# Deploy Mistral-7B fine tuned model via DJL on SageMaker

This notebook serves as a comprehensive guide for deploying Mistral 7B Instruct - LoRA fine-tuned on Amazon SageMaker using DeepSpeed and DJL. Refer to this [AWS Blog post](https://aws.amazon.com/blogs/machine-learning/deploy-large-models-on-amazon-sagemaker-using-djlserving-and-deepspeed-model-parallel-inference/) for more details. This model served as fine-tuned head of a custom RAG architecture, for more details check the blog post.

Steps:
1. **Prepare the Deployment Package**
    * Organize the necessary files including requirements.txt, serving.properties, and model.py within a designated directory.
    * Package the directory contents into a tar.gz file.
    * Upload the Deployment Package to Amazon S3

2. **Upload the packaged tar.gz file to an Amazon S3 bucket**
   - Upload the packaged `tar.gz` file to an Amazon S3 bucket. This serves as the storage location for the deployment package.

3. **Deploy the Model as a SageMaker Endpoint**
    - Utilize SageMaker's capabilities to deploy the packaged model as an endpoint for later API inference.

*Note: This notebook assumes familiarity with Amazon SageMaker, DJL, and basic concepts of deploying machine learning models. Additional documentation and resources are available for further reference and exploration.*


### 0. Initialization

In [1]:
!pip install sagemaker --upgrade --quiet

In [2]:
import sagemaker
from sagemaker.session import Session
from sagemaker import image_uris
from sagemaker import Model

sagemaker.config INFO - Not applying SDK defaults from location: /etc/xdg/sagemaker/config.yaml
sagemaker.config INFO - Not applying SDK defaults from location: /home/ec2-user/.config/sagemaker/config.yaml


In [3]:
role = sagemaker.get_execution_role()  # execution role for the endpoint
session = sagemaker.session.Session()  # sagemaker session for interacting with different AWS APIs
region = session._region_name

image_uri = image_uris.retrieve(framework="djl-deepspeed", version="0.24.0", region=session._region_name)

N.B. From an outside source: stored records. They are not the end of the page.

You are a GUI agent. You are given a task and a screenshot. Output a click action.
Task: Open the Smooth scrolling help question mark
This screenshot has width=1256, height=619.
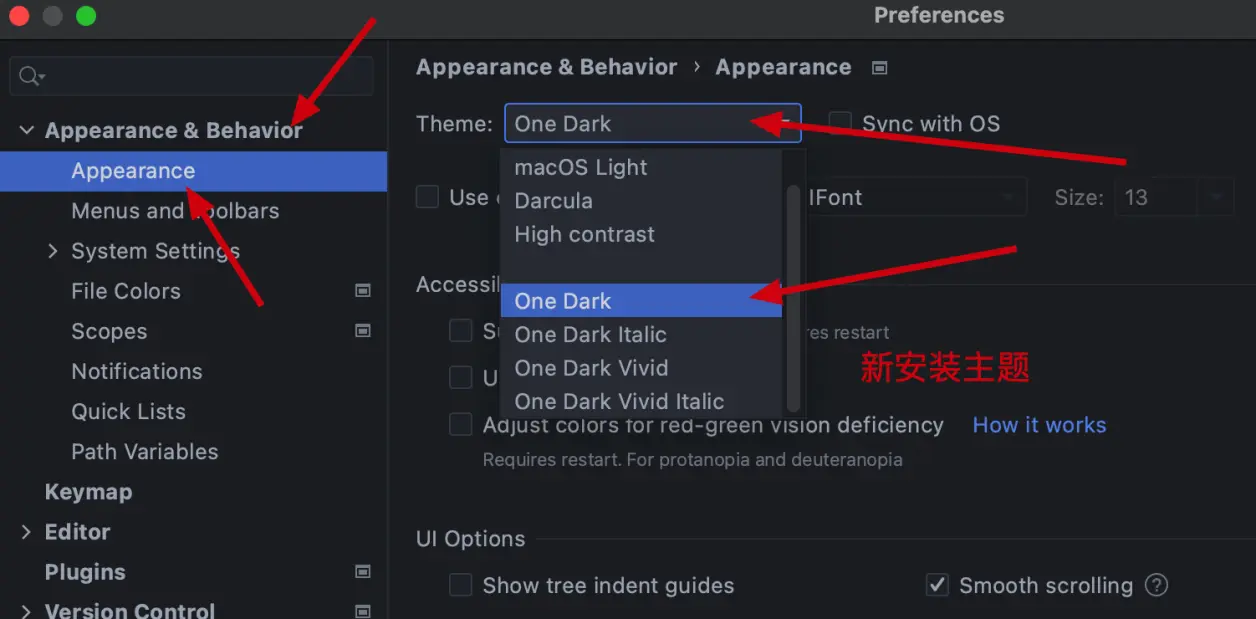(1156, 585)
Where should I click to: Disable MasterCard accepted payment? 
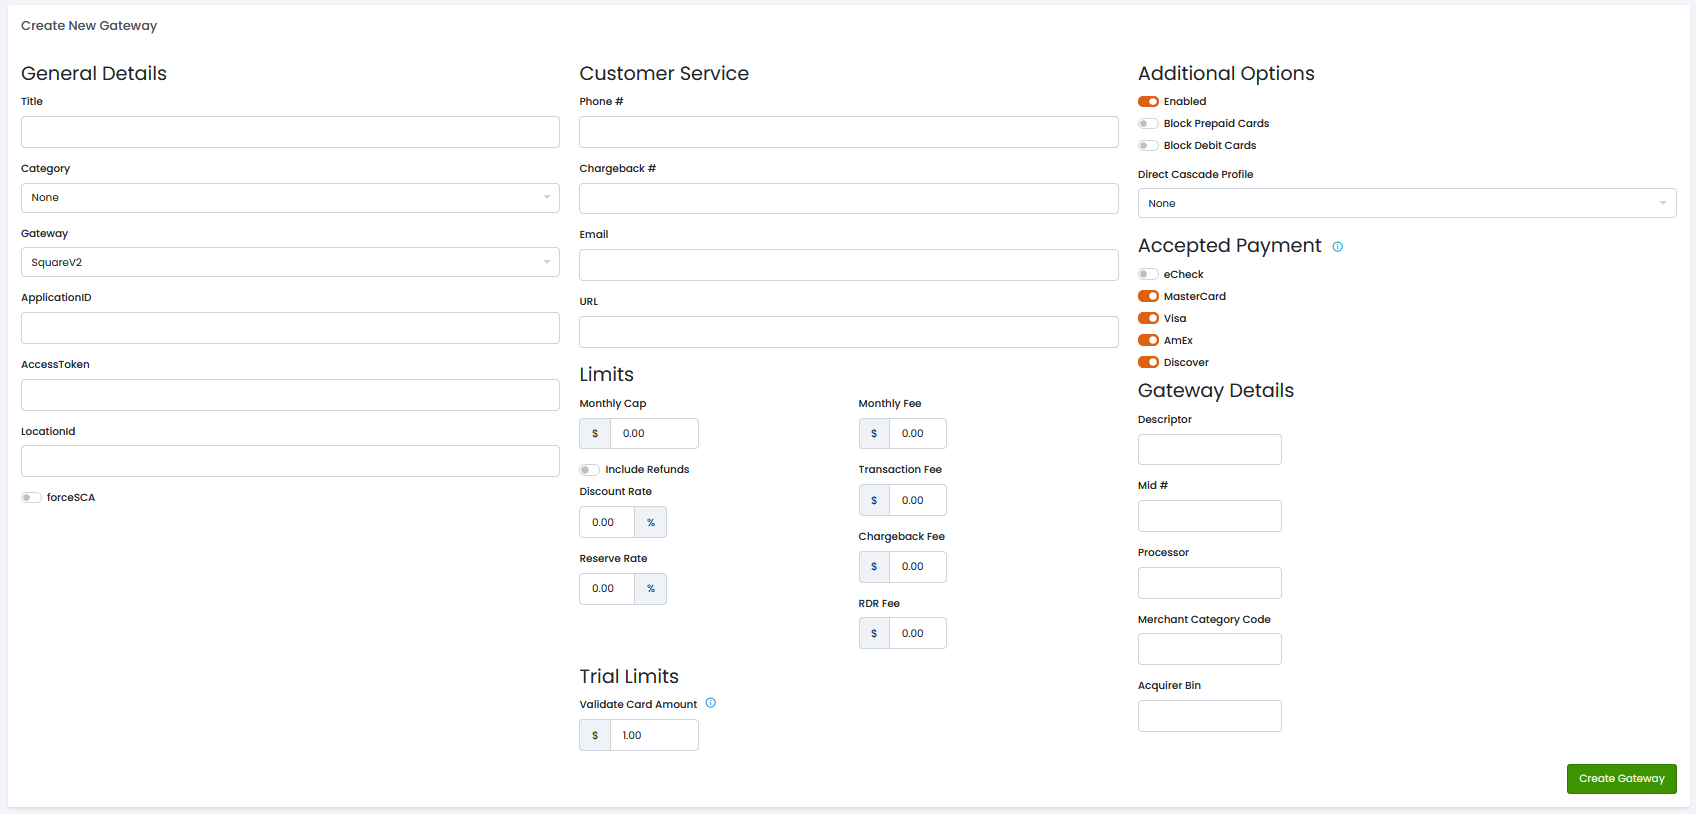(1148, 297)
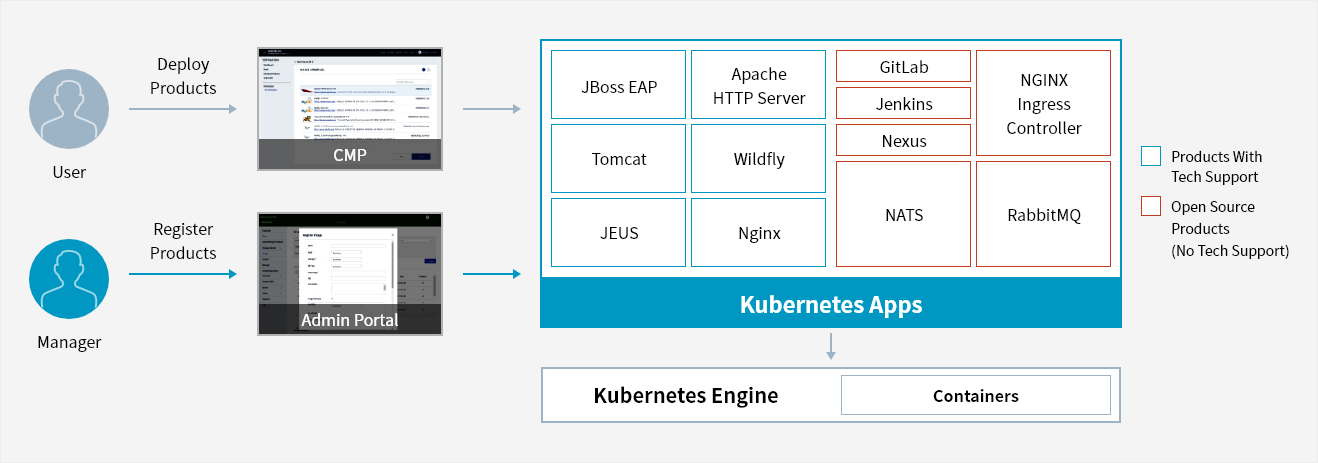The image size is (1318, 463).
Task: Select the NGINX Ingress Controller tile
Action: (1044, 103)
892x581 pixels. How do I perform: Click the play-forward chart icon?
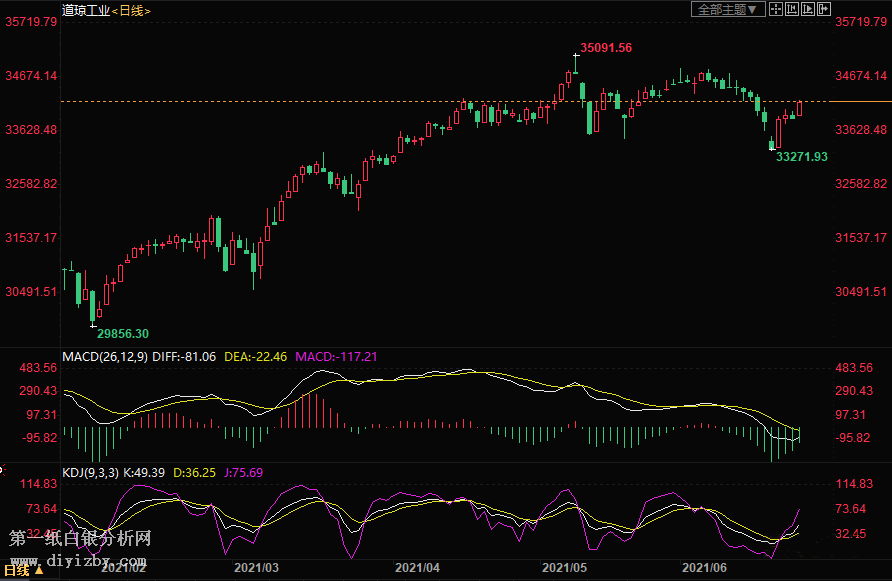coord(808,9)
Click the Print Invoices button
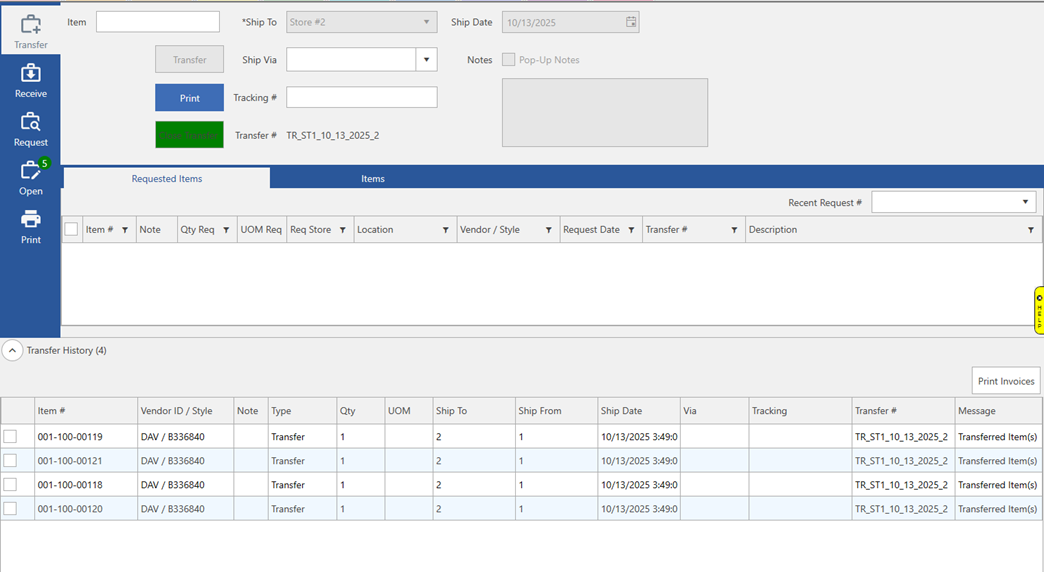This screenshot has height=572, width=1044. [1005, 381]
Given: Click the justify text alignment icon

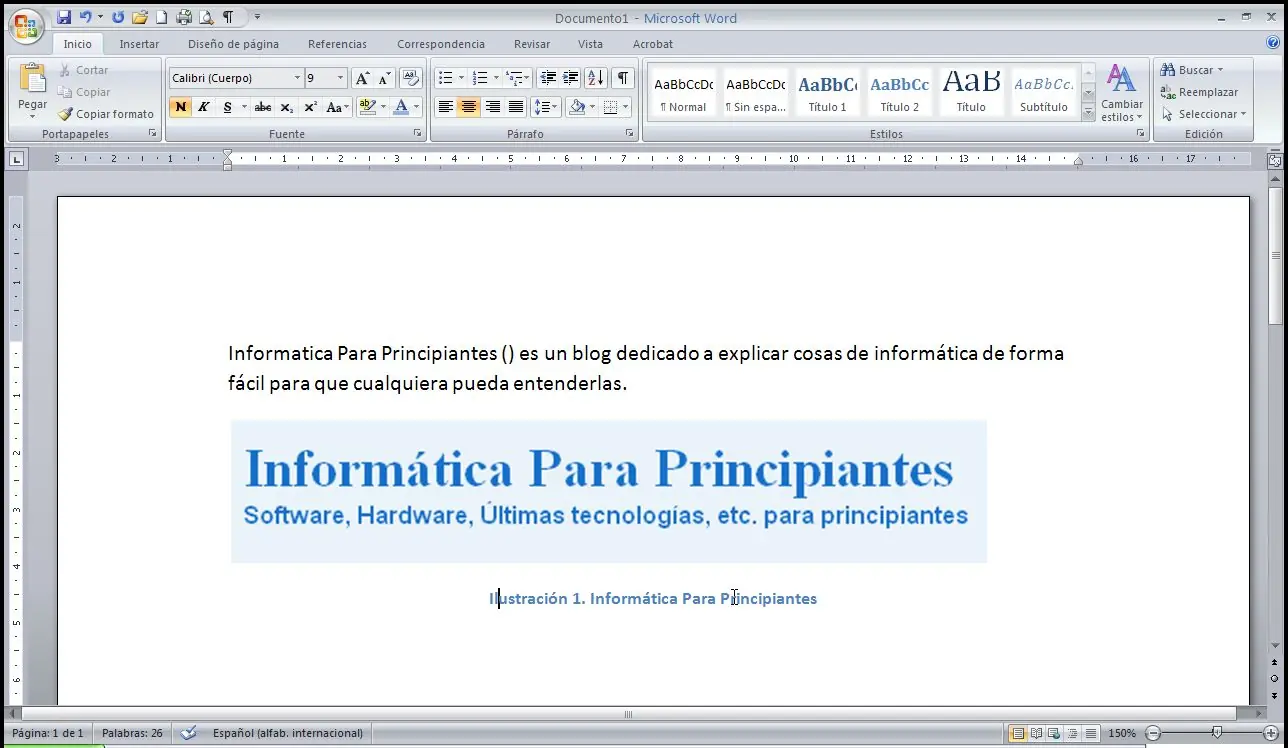Looking at the screenshot, I should click(516, 107).
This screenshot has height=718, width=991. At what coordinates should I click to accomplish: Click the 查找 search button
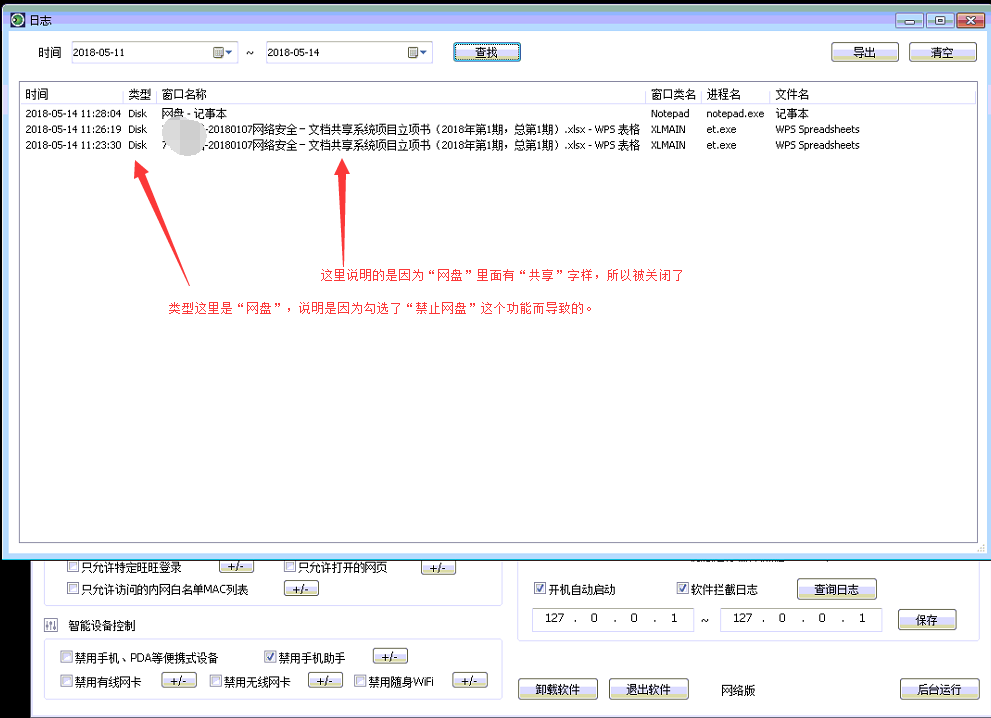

### 1. Preparing deployment package
Our directory should have the following structure:

faber_lora
├── model.py
├── serving.properties
├── requirements.txt
└── fine-tuned model

In [5]:
!mkdir -p faber_lora

Prepare requirements.txt and serving.properties in ./faber_lora

In [10]:
%%writefile faber_lora/serving.properties
engine=Python
option.model_id=mistralai/Mistral-7B-Instruct-v0.1
option.dtype=fp16
option.tensor_parallel_degree=4
option.enable_streaming=true
option.entryPoint=model.py
option.adapter_checkpoint=mistral-ft-doc-285-gess
option.adapter_name=mistral-lora

Writing faber_lora/serving.properties


In [11]:
%%writefile faber_lora/requirements.txt
git+https://github.com/huggingface/transformers
accelerate==0.23.0

Writing faber_lora/requirements.txt


Prepare model.py in ./faber_lora

In [12]:
%%writefile faber_lora/model.py
from peft import PeftModel, PeftConfig
from transformers import AutoModelForCausalLM, AutoTokenizer, GenerationConfig
from djl_python.inputs import Input
from djl_python.outputs import Output
from djl_python.encode_decode import encode, decode
import torch

import logging
import re

import numpy as np
from transformers import Pipeline, PreTrainedTokenizer


device = "cuda"
model = None
tokenizer = None

# Create Instruct Pipeline

logger = logging.getLogger(__name__)

INSTRUCTION_KEY = "### Instruction:"
RESPONSE_KEY = "### Response:"
END_KEY = "### End"
INTRO_BLURB = (
    "Below is an instruction that describes a task. Write a response that appropriately completes the request."
)


PROMPT_FOR_GENERATION_FORMAT = """{intro}
{instruction_key}
{instruction}
{response_key}
""".format(
    intro=INTRO_BLURB,
    instruction_key=INSTRUCTION_KEY,
    instruction="{instruction}",
    response_key=RESPONSE_KEY,
)


def get_special_token_id(tokenizer: PreTrainedTokenizer, key: str) -> int:
    token_ids = tokenizer.encode(key)
    if len(token_ids) > 1:
        raise ValueError(f"Expected only a single token for '{key}' but found {token_ids}")
    return token_ids[0]


class InstructionTextGenerationPipeline(Pipeline):
    def __init__(
        self, *args, do_sample: bool = True, max_new_tokens: int = 512, temperature: float = 0.3, **kwargs
    ):
        super().__init__(*args, do_sample=do_sample, max_new_tokens=max_new_tokens, temperature=temperature, **kwargs)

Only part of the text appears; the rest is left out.